Again, most of the staff is doing very well, and I'm just trying to share some experiences. I know there are some nurses that read this, and I know those nurses to be of the highest caliber. While the hospital will never be fun, a good nurse (like the ones I know) can make things manageable and build a rapport with their patients. I always ask who my nurse for the next shift is; depending on the answer, I either brace myself or relax and sigh a breath of relief. There's nothing like going through a period of intense pain and discovering that you now have 12 hours with Nurse Ratched.
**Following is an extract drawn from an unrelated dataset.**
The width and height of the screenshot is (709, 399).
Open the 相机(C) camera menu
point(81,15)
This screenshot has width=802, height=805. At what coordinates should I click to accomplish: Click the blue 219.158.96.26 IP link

As an aside, I need to do a whole separate entry on the BK virus and hashtag it for future patients. That deserves a very thorough account, and I'd say that half my female staff either didn't get it or they just didn't care. I am still dealing with BK and probably will be for another couple of weeks. However, I had learned to manage things in a certain way that helps flush the virus and mitigate incessant pain. For those who contract a serious case of BK, life is like pure, unadulterated torture for weeks on end. But because it's usually a secondary result of something primary and life threatening (GVHD in my case), physicians don't seem to focus on it and treatment takes a very long time.

Leaving Hotel California

Back to being outpatient tonight. At this point, it's all about pain management, which can be done from home. My recent surge of GVHD was again life threatening, and I am far from being out of the woods. Basically, for the next year or so, I'm going to have to be very careful about infections and sunlight. (Too much sun triggers my relapse which puts me on a heavy dose of immunosuppressants which opens me up for infections and further hospitalization.) For now, I am going to do everything possible to avoid another visit to Hotel California. This has been the lowest point of my life, bar none and I am going to do everything possible to prevent another inpatient stay.

At the moment, I'm thankful to be alive; however, these next 6 months to a year will be crucial. Thanks to everyone for the ongoing prayer and support.

Tonight, I'm going to enjoy some much needed rest without interruptions every hour. This last experience has been the worst pain and sleep deprivation that I have ever experienced. I'd rather redo bootcamp with the Marines and Army than stay here another day.